The restrictions set forth in the immediately preceding paragraph shall not apply to :

 

(1) if the undersigned is a natural person, any transfers made by the undersigned (a) as a bona fide gift to any member of the immediate family (as defined below) of the undersigned or to a trust the beneficiaries of which are exclusively the undersigned or members of the undersigned’s immediate family, (b) by will or intestate succession upon the death of the undersigned, (c) as a bona fide gift to a charity or educational institution, or (d) if the undersigned is or was an officer, director or employee of the Company, to the Company pursuant to the Company’s right of repurchase upon termination of the undersigned’s service with the Company;

 

(2) if the undersigned is a corporation, partnership, limited liability company or other business entity, any transfers to any shareholder, partner or member of, or owner of a similar equity interest in, the undersigned, as the case may be, if, in any such case, such transfer is not for value;

 

(3) if the undersigned is a corporation, partnership, limited liability company or other business entity, any transfer made by the undersigned (a) in connection with the sale or other bona fide transfer in a single transaction of all or substantially all of the undersigned’s capital stock, partnership interests, membership interests or other similar equity interests, as the case may be, or all or substantially all of the undersigned’s assets, in any such case not undertaken for the purpose of avoiding the restrictions imposed by this Agreement or (b) to another corporation, partnership, limited liability company or other business entity so long as the transferee is an affiliate (as defined below) of the undersigned and such transfer is not for value;

 

(4) the exercise by the undersigned of any stock option(s) issued pursuant to the Company’s existing stock option plans, including any exercise effected by the delivery of shares of Ordinary Shares of the Company held by the undersigned; provided, that, the Ordinary Shares received upon such exercise shall remain subject to the restrictions provided for in this Agreement;

 

(5) the exercise by the undersigned of any warrant(s) issued by the Company prior to the date of this Agreement, including any exercise effected by the delivery of shares of Ordinary Shares of the Company held by the undersigned; provided, that, the Ordinary Shares received upon such exercise shall remain subject to the restrictions provided for in this Agreement;

 

(6) the occurrence after the date hereof of any of (a) an acquisition by an individual or legal entity or “group” (as described in Rule 13d-5(b)(1) promulgated under the Securities Exchange Act of 1934, as amended (the “ Exchange Act ”)) of effective control (whether through legal or beneficial ownership of capital stock of the Company, by contract or otherwise) of 100% of the voting securities of the Company, (b) the Company merges into or consolidates with any other entity, or any entity merges into or consolidates with the Company, (c) the Company sells or transfers all or substantially all of its assets to another person, or (d) provided, that, the Ordinary Shares received upon any of the events set forth in clauses (a) through (c) above shall remain subject to the restrictions provided for in this Agreement;

 

  - 2 -  

 

  

(7) the Offering; and

 

(8) transfers consented to, in writing by Underwriter;  provided however , that in the case of any transfer described in clause (1), (2) or (3) above, it shall be a condition to the transfer that the transferee executes and delivers to Underwriter, acting on behalf of the Underwriter, not later than one business day prior to such transfer, a written agreement, in substantially the form of this Agreement (it being understood that any references to “immediate family” in the agreement executed by such transferee shall expressly refer only to the immediate family of the undersigned and not to the immediate family of the transferee) and otherwise satisfactory in form and substance to Underwriter.

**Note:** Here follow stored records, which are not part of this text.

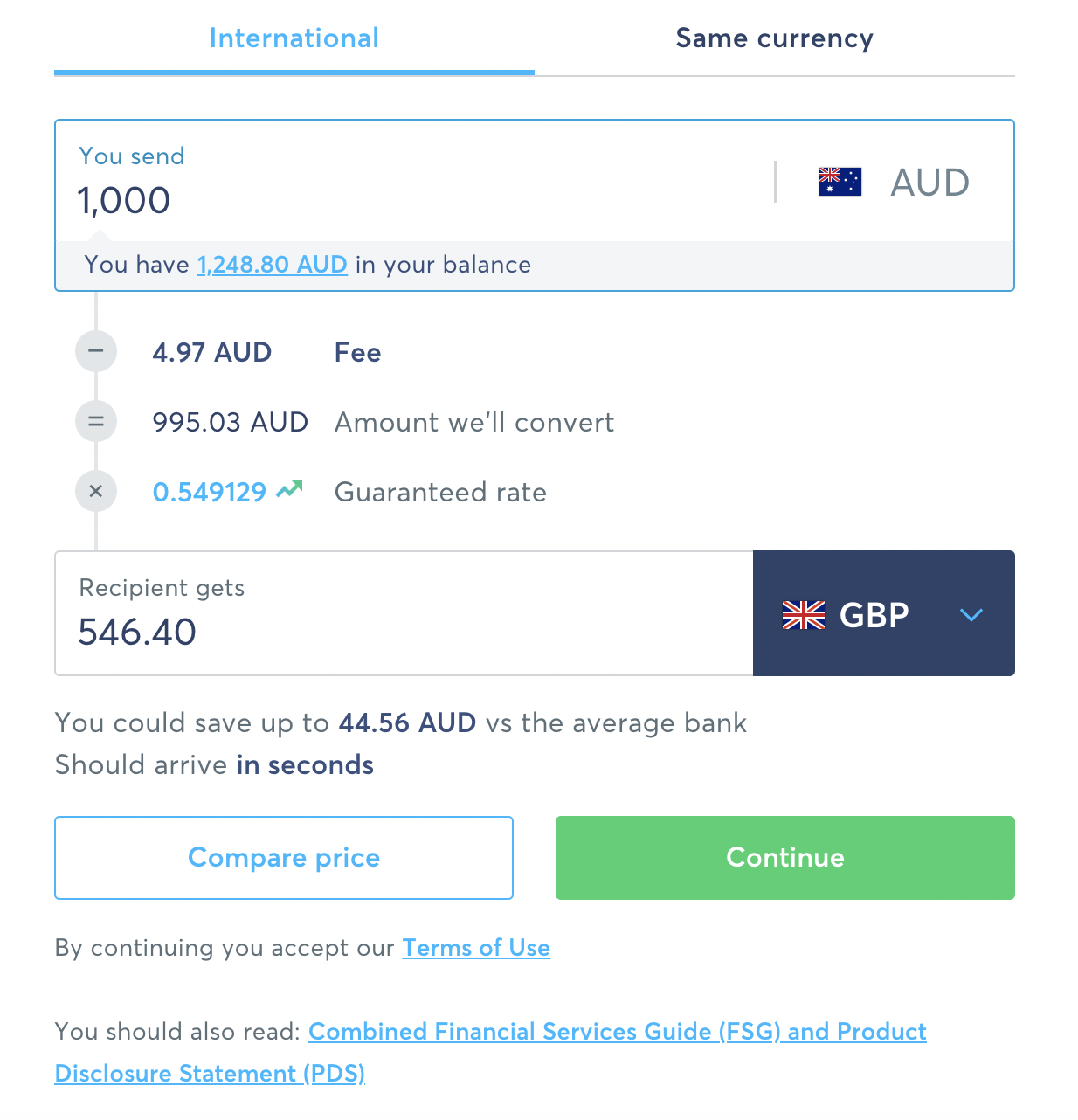Open the Terms of Use link
Image resolution: width=1078 pixels, height=1120 pixels.
[x=476, y=948]
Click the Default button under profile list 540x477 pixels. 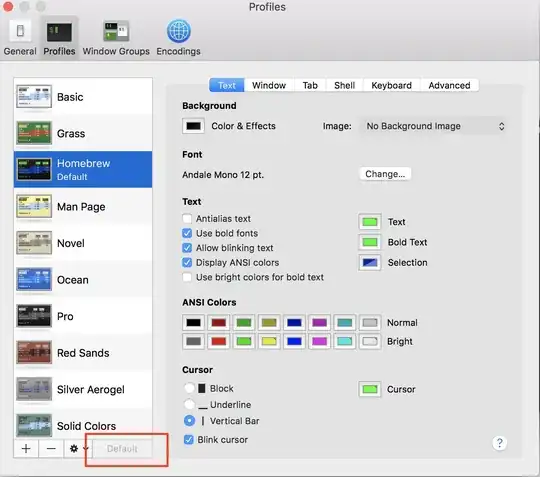(x=122, y=449)
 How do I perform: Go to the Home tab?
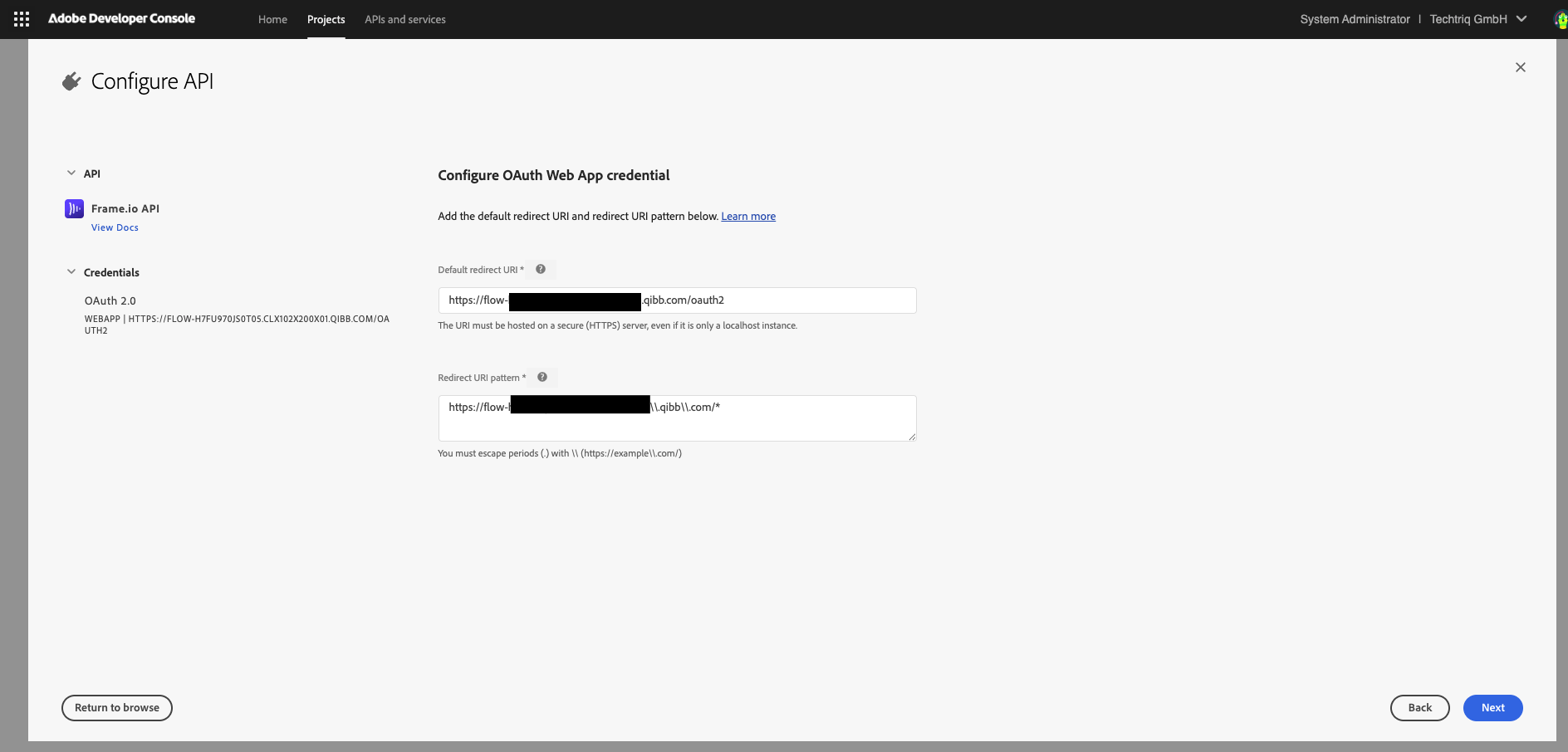click(272, 19)
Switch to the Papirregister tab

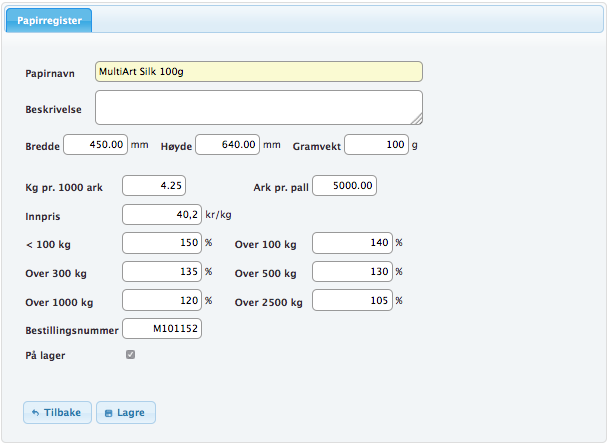[x=50, y=19]
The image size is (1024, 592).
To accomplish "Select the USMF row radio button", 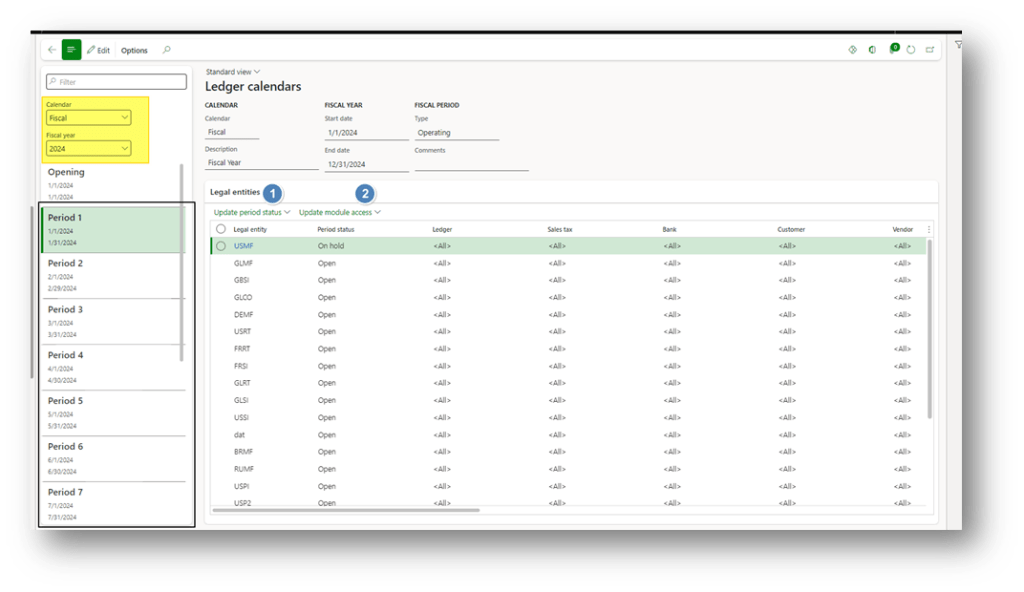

In addition, the restrictions set forth herein shall not prevent the undersigned from entering into a sales plan pursuant to Rule 10b5-1 under the Exchange Act after the date hereof,  provided  that (i) a copy of such plan is provided to Underwriter promptly upon entering into the same and (ii) no sales or transfers may be made under such plan until the Lock-Up Period ends or this Agreement is terminated in accordance with its terms. For purposes of this paragraph, “immediate family” shall mean a spouse, child, grandchild or other lineal descendant (including by adoption), father, mother, brother or sister of the undersigned; and “affiliate” shall have the meaning set forth in Rule 405 under the Securities Act.

 

The undersigned further agrees that (i) it will not, during the Lock-Up Period, make any demand or request for or exercise any right with respect to the registration under the Securities Act of any shares of Ordinary Shares or other Beneficially Owned Shares or any securities convertible into or exercisable or exchangeable for Ordinary Shares or other Beneficially Owned Shares, and (ii) the Company may, with respect to any Ordinary Shares or other Beneficially Owned Shares or any securities convertible into or exercisable or exchangeable for Ordinary Shares or other Beneficially Owned Shares owned or held (of record or beneficially) by the undersigned, cause the transfer agent or other registrar to enter stop transfer instructions and implement stop transfer procedures with respect to such securities during the Lock-Up Period.

 

The undersigned hereby represents and warrants that the undersigned has full power and authority to enter into this Agreement and that this Agreement has been duly authorized (if the undersigned is not a natural person), executed and delivered by the undersigned and is a valid and binding agreement of the undersigned. This Agreement and all authority herein conferred are irrevocable and shall survive the death or incapacity of the undersigned (if a natural person) and shall be binding upon the heirs, personal representatives, successors and assigns of the undersigned.

   

This Agreement shall automatically terminate upon the earliest to occur, if any, of (1) either the Underwriter, on the one hand, or the Company, on the other hand, advising the other in writing, they have determined not to proceed with the Offering, (2) termination of the Underwriting Agreement before the sale of any shares of Ordinary Shares, (3) the withdrawal of the Registration Statement, or (4) the Offering has not closed by the termination date of the Offering or such other date as may be agreed as the final date of the Offering if the Company and the Underwriter extend the Offering.

 

  - 3 -  

 

  

This Agreement shall be governed by and construed in accordance with the laws of the State of New York, without regard to the conflict of laws principles thereof.

 

Very truly yours,  
   
   
(Name - Please Print)  
   
   
(Signature)  
   
   
(Name of Signatory, in the case of entities - Please Print)  
   
   
(Title of Signatory, in the case of entities - Please Print)  
   
Address:  
   

 

# of Ordinary Shares Held by Signatory:    

 

  - 4 -  

 

Exhibit 10.15

 

Lock-Up Agreement

For Less Than 10% Shareholders

 

June ____, 2018 

Joseph Stone Capital, LLC

45 Broadway, 2 nd Floor

New York, NY 10006

Attention: Cathy Cao

 

Ladies and Gentlemen:

 

This Lock-Up Agreement (this “ Agreement ”) is being delivered to Joseph Stone Capital, LLC (the “ Underwriter ”) in connection with the proposed Underwriting Agreement (the “ Underwriting Agreement ”) between Puhui Wealth Investment Management Co., Ltd., a Cayman Islands company (the “ Company ”), and the Underwriter, relating to the proposed public offering (the “ Offering ”) of ordinary shares, par value $0.001 per share (the “ Ordinary Shares ”), of the Company.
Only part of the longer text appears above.